Stamvader Jelle Kingum

De oudst bekende Kingma die we uit de archieven kennen is Jelle Kingum. Hij moet omstreeks 1450 geboren zijn en woonde tot zijn overlijden rond 1538 op een sate (boerderij) genaamd Kingum. Zijn familienaam ontleent hij aan de plaats waar de sate stond: Kingum.

Pieter Jelles Kingum, de oudste zoon van stamvader Jelle, is in 1511 gebruiker van de sate. Hij pacht die van zijn vader en (waarschijnlijk) zijn oom en moet ook aan de familie Syaerda nog een bedrag betalen.

Ook is hij gevolmachtigde van Franekeradeel.
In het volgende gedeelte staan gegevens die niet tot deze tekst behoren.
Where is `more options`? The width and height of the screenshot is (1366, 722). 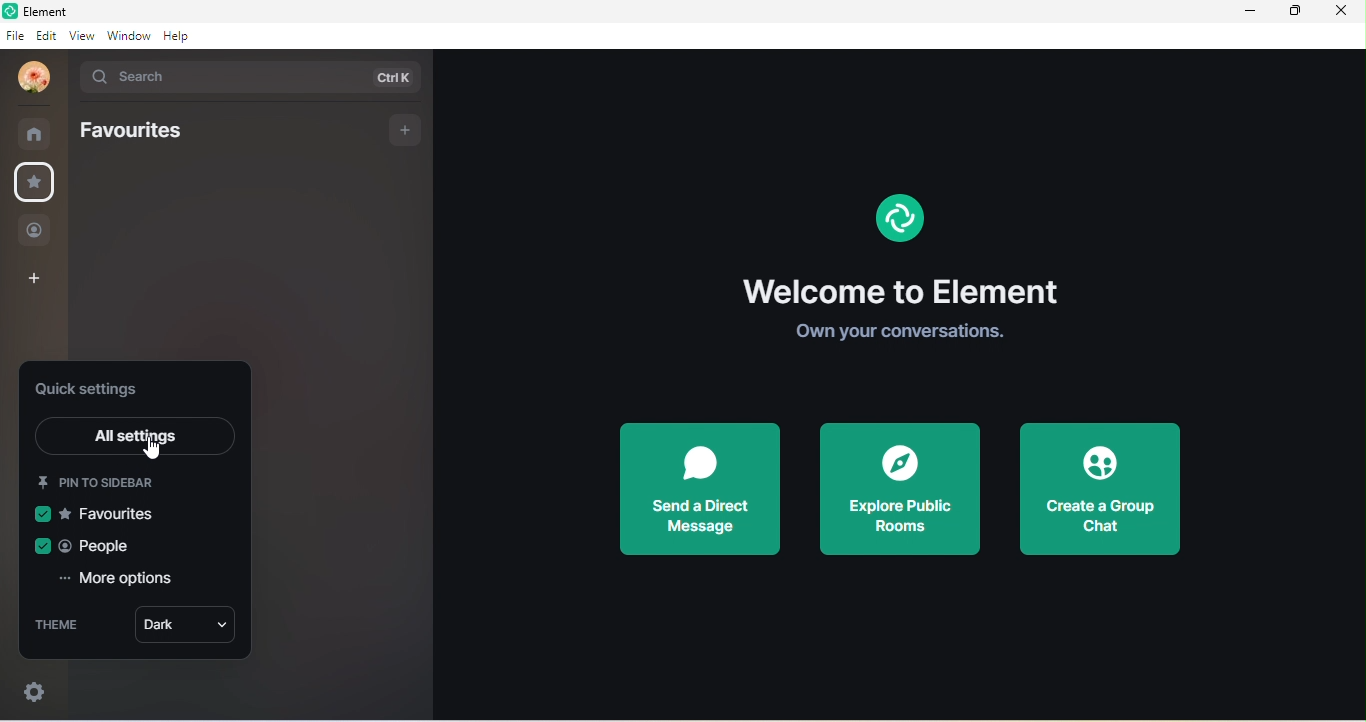 more options is located at coordinates (124, 578).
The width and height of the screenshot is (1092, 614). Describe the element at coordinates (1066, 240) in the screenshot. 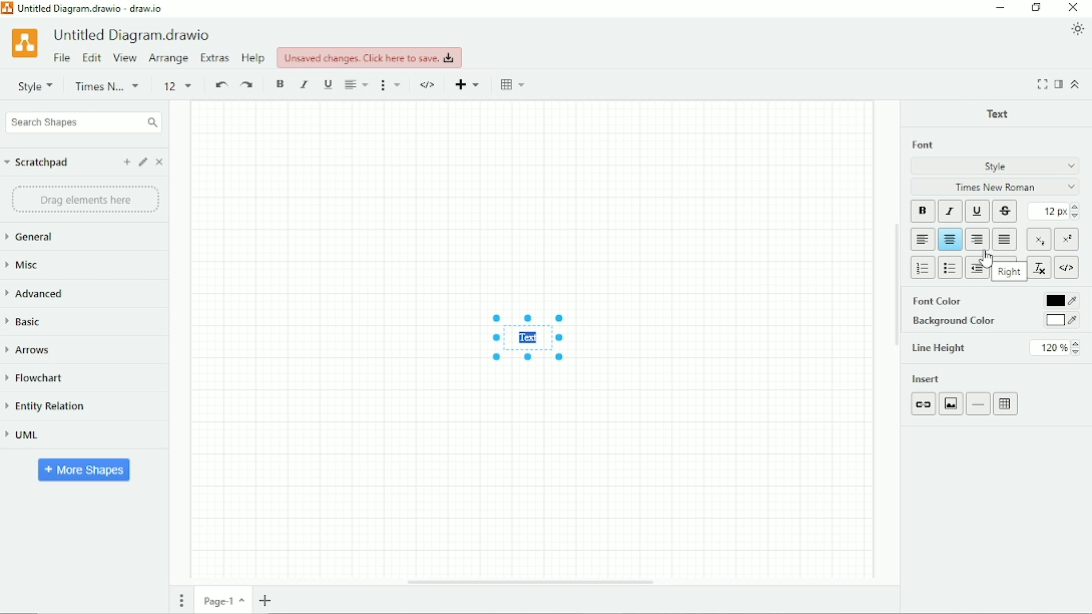

I see `Superscript` at that location.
Zijn oudste zoon Jelle Pieters volgt hem op als boer op de sate. Deze Jelle heeft vier zonen: Pieter Jelles, Dirk Jelles, Hendrik Jelles en Inte Jelles. Pieter Jelles woont op Kingma en overlijdt in 1610; Dirk Jelles is boer op Syaerda-state in Dronrijp; Hendrik Jelles is “tot Peyns wonende”.

De familie Syaerda had sterke banden met Kingum; in 1413 was Sicke Syaerda uit Franeker eigenaar en ‘Ruychter van Kinghum’. Kingum was een ‘rechtvoerende’ sate en Syaerda als hoofdeling een van de belangrijkste edelen van Friesland.

Wat was de relatie tussen de genoemde Kingma’s en de schatrijke adellijke familie Syaerda uit Franeker? In Zorgen voor zekerheid beschrijven Dr Hans Mol c.s. dat Friese hoofdelingen hun bastaarden (en die waren er heel wat) dikwijls heel goed in hun testament bedachten. Deze bastaard erfgenamen kwamen daarmee nogal eens terecht in het milieu van eigenerfden, de maatschappelijke elite onder de hoofdelingen. Een eigenerfde was een boer op eigen grond. De eerste Kingma’s worden telkens als eigenerfde op de sate Kingum genoemd. Zouden zij misschien ook verbasterd blauw bloed in de aderen gehad hebben?